# CSM-360 White PhlatLight LED



## saabluster (May 8, 2009)

The CSM-360-W combines the benefits of large monolithic chips in a multi-chip configuration to deliver a Chip-on-Board LED package capable of delivering 6,000 lumens.

It just keeps looking worse and worse for the incan and HID boys.:kiss:


----------



## sebastianb (May 8, 2009)

Very exciting developments seen over the last years... this one is really remarkable, also. I just wonder if such LEDs are still good for flashlights, given that you need >6A drive current at 12V. For sure the flashlight industry doesn't want to implement high voltage drivers for their products, but DC/DC circuits able to handle such high currents are already quite bulky... the inductors become really huge at this rating, at least in terms of small-sized applications.


----------



## Bimmerboy (May 8, 2009)

saabluster said:


> It just keeps looking worse and worse for the incan and HID boys.:kiss:



Phlat chance, buddy! _My flashlight can melt your flashlight_. :nana:

LOL... always wanted to say that.


----------



## Tirodani (May 10, 2009)

How about the SST-50 in that announcement -- isn't that good news? Just a bit larger than the MC-E, with greater maximum output. Destined for a Mag, perhaps?


----------



## HumanLumen (May 10, 2009)

......and the best thing is that this can be used in place of the P7/MC-E with a smooth reflector and without a doughnut hole. Definately the way to go.

HL


----------



## RusDyr (May 12, 2009)

sebastianb said:


> Very exciting developments seen over the last years... this one is really remarkable, also. I just wonder if such LEDs are still good for flashlights, given that you need >6A drive current at 12V. For sure the flashlight industry doesn't want to implement high voltage drivers for their products, but DC/DC circuits able to handle such high currents are already quite bulky... the inductors become really huge at this rating, at least in terms of small-sized applications.

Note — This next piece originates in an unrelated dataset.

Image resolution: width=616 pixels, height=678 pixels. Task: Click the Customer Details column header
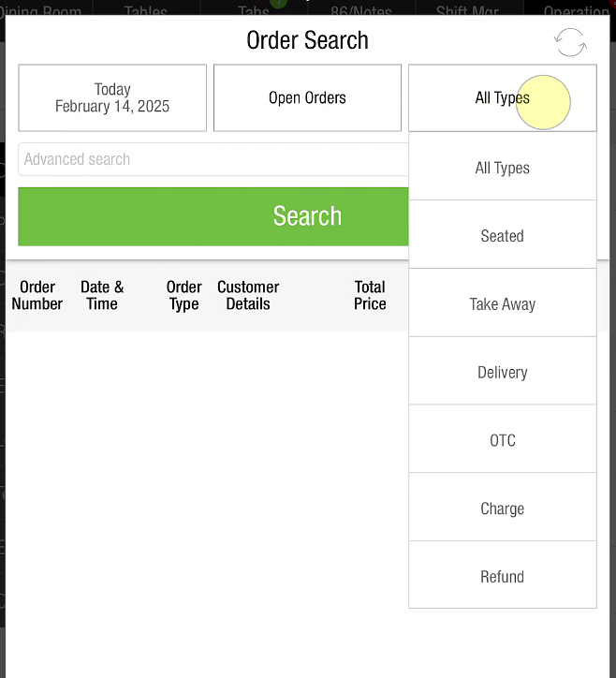[x=248, y=295]
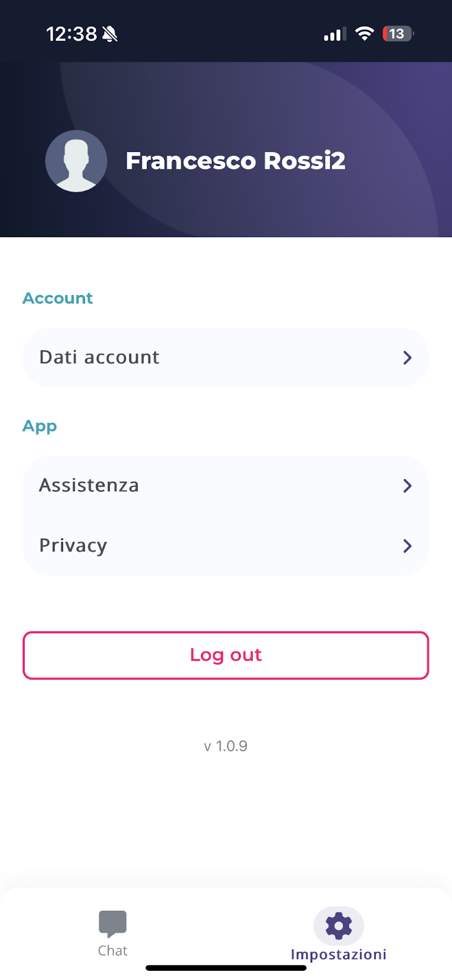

+1, such currents very dangerous... May be this product primary for automotive use?


----------



## old4570 (May 12, 2009)

SST-50 ... This is the one id like to try , with a SSC P7 driver / flashlight .

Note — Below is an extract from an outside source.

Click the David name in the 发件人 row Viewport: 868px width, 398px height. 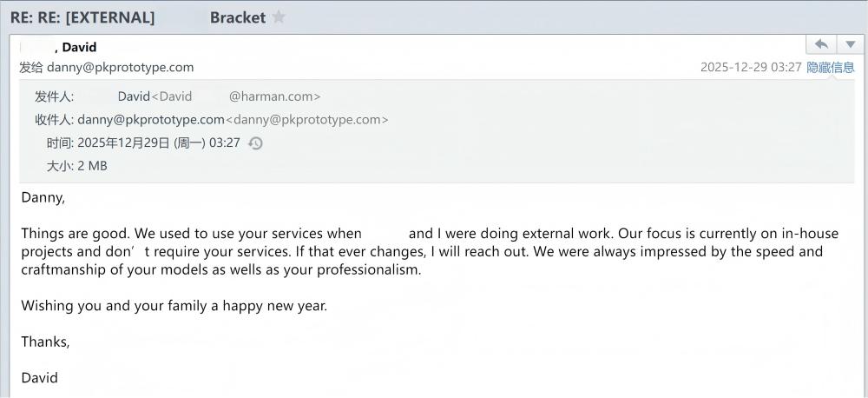pos(134,96)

Pull out the SSC P7 and replace it with a SST-50 ... 

Sure would like to see how it performs .


----------



## LIGHTSMAD (May 12, 2009)

old4570 said:


> SST-50 ... This is the one id like to try , with a SSC P7 driver / flashlight .
> 
> Pull out the SSC P7 and replace it with a SST-50 ...
> 
> Sure would like to see how it performs .


 
yea.....me too!


----------



## taschenlampe (May 12, 2009)

I don’t think the difference would be visible to the naked eye.

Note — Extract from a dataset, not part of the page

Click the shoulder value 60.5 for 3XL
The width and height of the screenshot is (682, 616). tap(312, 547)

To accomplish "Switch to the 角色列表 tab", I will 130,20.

The SSC P7 D-bin is 500lm @ 5,42W – tested.
The SST-50 is 550lm @ 5,5W - predicted.


tl


----------



## old4570 (May 12, 2009)

taschenlampe said:


> I don’t think the difference would be visible to the naked eye.
> 
> The SSC P7 D-bin is 500lm @ 5,42W – tested.
> The SST-50 is 550lm @ 5,5W - predicted.
> ...



I expect more Watts , at least 8W + ..

4.2v x 2.35A = 9.87W , thats just my P7 . And at this level , my P7 is not that impressive ... Id really like to test a SST-50 in this flashy with the current driver + Batt .


----------